## DESCRIPTION OF THE TASK
Write out again only the lines that run from the start of the entries to the line containing "Mağaza (786, 196)", both included.

Dataset items:
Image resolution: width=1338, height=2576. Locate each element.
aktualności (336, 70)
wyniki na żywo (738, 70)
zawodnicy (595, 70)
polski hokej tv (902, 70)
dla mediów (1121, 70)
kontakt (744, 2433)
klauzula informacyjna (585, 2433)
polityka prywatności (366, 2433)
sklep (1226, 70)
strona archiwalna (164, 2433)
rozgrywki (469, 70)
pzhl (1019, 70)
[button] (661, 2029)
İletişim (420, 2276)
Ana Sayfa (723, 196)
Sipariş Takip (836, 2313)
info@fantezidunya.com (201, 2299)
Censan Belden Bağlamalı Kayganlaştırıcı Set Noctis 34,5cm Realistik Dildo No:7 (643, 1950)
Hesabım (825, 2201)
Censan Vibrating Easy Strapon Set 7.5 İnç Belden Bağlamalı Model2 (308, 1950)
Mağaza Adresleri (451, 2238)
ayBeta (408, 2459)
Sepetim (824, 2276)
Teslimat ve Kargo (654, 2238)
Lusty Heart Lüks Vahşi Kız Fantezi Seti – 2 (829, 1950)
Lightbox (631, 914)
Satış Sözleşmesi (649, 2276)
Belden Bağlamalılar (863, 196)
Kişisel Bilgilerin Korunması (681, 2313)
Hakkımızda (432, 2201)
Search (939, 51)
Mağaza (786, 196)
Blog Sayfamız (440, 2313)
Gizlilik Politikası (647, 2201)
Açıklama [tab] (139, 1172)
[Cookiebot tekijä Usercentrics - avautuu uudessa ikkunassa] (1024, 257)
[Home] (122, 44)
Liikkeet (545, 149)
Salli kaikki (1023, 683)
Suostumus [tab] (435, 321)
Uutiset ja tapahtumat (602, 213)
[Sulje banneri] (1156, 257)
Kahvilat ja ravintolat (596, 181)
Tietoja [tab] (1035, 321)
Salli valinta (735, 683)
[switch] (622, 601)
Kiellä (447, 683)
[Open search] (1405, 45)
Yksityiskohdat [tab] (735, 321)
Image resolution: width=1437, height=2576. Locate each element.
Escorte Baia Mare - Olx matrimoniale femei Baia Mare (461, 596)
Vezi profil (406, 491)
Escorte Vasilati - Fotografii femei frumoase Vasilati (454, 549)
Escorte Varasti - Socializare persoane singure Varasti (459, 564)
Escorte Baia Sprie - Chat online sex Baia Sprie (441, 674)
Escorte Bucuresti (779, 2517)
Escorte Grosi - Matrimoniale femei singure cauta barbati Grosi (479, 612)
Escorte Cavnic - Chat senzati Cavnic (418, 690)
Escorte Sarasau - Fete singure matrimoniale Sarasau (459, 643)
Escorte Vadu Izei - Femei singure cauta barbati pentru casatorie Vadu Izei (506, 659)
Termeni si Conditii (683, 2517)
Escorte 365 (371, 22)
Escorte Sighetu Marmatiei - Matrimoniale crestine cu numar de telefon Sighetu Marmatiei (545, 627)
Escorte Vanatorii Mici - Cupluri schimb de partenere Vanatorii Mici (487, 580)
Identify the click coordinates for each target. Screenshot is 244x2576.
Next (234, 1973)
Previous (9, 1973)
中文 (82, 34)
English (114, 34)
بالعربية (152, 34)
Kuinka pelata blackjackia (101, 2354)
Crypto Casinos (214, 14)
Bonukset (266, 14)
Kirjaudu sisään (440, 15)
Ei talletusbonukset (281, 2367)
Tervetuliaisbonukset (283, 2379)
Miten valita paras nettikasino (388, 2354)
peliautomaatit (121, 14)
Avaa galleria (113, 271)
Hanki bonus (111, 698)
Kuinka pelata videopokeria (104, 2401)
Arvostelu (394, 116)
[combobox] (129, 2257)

## EXPECTED ANSWER
Image resolution: width=1338, height=2576. Locate each element.
aktualności (336, 70)
wyniki na żywo (738, 70)
zawodnicy (595, 70)
polski hokej tv (902, 70)
dla mediów (1121, 70)
kontakt (744, 2433)
klauzula informacyjna (585, 2433)
polityka prywatności (366, 2433)
sklep (1226, 70)
strona archiwalna (164, 2433)
rozgrywki (469, 70)
pzhl (1019, 70)
[button] (661, 2029)
İletişim (420, 2276)
Ana Sayfa (723, 196)
Sipariş Takip (836, 2313)
info@fantezidunya.com (201, 2299)
Censan Belden Bağlamalı Kayganlaştırıcı Set Noctis 34,5cm Realistik Dildo No:7 (643, 1950)
Hesabım (825, 2201)
Censan Vibrating Easy Strapon Set 7.5 İnç Belden Bağlamalı Model2 (308, 1950)
Mağaza Adresleri (451, 2238)
ayBeta (408, 2459)
Sepetim (824, 2276)
Teslimat ve Kargo (654, 2238)
Lusty Heart Lüks Vahşi Kız Fantezi Seti – 2 (829, 1950)
Lightbox (631, 914)
Satış Sözleşmesi (649, 2276)
Belden Bağlamalılar (863, 196)
Kişisel Bilgilerin Korunması (681, 2313)
Hakkımızda (432, 2201)
Search (939, 51)
Mağaza (786, 196)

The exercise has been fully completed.